Common Markdown Specification: so when is it a good idea to throw theory out?

Posted on February 21, 2018 by Rick Jelliffe

My astonished friend Nick forwarded me a PDF-ed version of the GitHub Flavored Markdown Specification. This is a version of the Common Markdown Specification with a small number of extensions. It came to 164 pages. You heard that right, 164 pages, for a spec for a small language.

How could that be? The ISO Schematron specification is only 36 pages excluding frontmatter. And it specifies ISO SVRL as well. W3C’s PDF version of XML is 59 pages. JSON is notoriously one or two pages.

So I took a look. I would say the problem is not that it is a 164-specification. The problem is that it is kinda a 0-page specification!

It has a five page appendix describing in English a parsing strategy, as a list of when you see this, do that. And some paragraphs here and there. But most of the “specification” is a test suite: when you see this, it should be transformed to that HTML. It has no grammar, no BNF, no productions, and so on. No formalisms. Parsing theory or tools are kept in the toolbelt.

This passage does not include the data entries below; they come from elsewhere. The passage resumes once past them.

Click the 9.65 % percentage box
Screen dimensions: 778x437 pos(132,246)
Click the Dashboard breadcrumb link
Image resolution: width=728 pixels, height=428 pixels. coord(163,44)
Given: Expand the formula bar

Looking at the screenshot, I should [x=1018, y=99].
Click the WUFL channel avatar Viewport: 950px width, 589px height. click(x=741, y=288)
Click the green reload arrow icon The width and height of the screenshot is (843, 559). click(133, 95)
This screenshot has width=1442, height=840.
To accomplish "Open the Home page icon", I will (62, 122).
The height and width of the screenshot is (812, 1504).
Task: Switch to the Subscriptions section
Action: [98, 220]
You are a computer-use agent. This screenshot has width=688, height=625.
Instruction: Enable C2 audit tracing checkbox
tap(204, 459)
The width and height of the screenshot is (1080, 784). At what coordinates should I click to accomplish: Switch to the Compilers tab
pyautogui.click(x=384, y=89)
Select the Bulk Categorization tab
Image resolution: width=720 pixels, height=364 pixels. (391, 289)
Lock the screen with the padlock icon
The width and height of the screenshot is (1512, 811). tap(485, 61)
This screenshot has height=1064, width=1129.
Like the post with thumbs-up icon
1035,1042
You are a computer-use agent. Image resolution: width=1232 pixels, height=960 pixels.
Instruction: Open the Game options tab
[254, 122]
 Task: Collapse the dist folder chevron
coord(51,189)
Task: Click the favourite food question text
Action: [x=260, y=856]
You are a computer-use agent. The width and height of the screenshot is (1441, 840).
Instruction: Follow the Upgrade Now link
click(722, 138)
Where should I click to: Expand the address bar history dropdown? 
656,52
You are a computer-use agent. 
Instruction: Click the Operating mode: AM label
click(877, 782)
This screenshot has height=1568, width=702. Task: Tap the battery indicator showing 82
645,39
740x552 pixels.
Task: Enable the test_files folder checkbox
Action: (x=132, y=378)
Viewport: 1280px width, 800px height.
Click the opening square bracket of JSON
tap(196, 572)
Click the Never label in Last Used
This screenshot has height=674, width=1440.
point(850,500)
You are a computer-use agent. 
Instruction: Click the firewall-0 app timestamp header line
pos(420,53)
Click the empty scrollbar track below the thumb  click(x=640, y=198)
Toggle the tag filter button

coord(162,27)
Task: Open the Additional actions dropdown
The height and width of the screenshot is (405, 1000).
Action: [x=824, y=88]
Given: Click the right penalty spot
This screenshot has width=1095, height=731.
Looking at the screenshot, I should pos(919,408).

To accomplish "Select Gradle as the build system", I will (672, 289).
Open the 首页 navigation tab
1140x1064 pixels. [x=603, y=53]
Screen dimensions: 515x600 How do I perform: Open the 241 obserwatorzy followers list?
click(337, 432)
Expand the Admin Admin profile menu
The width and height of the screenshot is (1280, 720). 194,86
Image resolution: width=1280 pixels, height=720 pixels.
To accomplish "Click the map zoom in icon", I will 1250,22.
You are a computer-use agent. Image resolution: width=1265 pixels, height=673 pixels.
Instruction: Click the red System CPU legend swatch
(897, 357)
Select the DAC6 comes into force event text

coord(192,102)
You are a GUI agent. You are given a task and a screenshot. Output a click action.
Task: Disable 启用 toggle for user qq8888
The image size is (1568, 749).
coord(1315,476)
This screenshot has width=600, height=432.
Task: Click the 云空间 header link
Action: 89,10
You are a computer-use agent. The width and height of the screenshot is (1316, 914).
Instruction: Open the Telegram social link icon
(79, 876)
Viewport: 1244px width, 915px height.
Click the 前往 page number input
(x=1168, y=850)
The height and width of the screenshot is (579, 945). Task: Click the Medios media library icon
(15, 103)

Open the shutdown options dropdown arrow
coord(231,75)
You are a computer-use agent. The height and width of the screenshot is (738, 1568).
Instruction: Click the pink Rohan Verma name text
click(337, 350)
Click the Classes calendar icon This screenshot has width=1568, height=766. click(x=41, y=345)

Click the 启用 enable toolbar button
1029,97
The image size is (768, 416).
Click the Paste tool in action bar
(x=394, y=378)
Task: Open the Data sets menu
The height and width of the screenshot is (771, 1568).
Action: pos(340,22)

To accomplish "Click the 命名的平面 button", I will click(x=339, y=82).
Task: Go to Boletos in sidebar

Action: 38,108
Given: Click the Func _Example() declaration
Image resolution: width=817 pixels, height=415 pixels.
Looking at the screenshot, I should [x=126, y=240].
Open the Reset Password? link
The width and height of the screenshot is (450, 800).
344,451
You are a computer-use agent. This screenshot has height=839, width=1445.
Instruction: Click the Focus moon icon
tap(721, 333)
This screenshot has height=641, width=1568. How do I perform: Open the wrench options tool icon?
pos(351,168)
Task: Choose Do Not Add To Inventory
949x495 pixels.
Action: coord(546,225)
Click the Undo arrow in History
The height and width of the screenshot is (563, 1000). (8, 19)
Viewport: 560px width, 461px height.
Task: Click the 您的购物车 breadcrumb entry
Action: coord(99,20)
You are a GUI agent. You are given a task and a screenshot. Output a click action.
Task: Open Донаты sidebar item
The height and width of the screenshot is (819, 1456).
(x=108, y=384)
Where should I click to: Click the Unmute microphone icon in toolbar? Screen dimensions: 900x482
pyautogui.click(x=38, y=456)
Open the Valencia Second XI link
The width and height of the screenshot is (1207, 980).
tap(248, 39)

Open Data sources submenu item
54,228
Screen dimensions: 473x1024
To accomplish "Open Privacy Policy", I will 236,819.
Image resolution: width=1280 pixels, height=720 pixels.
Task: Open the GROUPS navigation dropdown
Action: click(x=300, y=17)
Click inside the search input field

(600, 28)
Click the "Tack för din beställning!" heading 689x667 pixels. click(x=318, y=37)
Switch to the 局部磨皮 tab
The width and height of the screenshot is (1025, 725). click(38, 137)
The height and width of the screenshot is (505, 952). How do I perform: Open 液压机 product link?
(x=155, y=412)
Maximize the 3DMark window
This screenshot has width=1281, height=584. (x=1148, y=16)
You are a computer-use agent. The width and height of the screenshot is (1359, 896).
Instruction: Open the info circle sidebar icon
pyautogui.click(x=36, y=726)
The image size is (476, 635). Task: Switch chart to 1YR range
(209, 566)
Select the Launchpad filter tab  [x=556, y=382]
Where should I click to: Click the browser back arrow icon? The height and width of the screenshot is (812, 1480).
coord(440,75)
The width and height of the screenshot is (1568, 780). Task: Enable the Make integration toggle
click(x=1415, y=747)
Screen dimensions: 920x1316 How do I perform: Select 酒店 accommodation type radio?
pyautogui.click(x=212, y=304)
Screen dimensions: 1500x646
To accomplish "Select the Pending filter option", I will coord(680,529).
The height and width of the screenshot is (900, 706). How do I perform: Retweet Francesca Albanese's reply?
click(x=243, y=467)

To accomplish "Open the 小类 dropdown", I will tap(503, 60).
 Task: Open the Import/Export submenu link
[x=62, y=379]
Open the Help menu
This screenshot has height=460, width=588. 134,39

SGML was widely criticized for having grammars but not falling into a popular class of formal language (though the problem was the limited theory of the day): XML development paid a lot of attention to being parseable top-down (by a shadowy figure called the Desperate Perl Hacker).

Why is this a problem? In one sense it is not: the world is better with these documents than without, and the authors should be commended for gifting the world with them, and the authors are completely entitled to make their own decisions about what is best given the characteristics of Markdown, what would be useful for the intended readers, and what the most elegant way to capture the requirements are. I don’t have any criticism of anything relating to that. It’s all cool, bro.

But I think it is fair to judge a specification based on the criteria it sets itself. The Specification says

This document attempts to specify Markdown syntax unambiguously.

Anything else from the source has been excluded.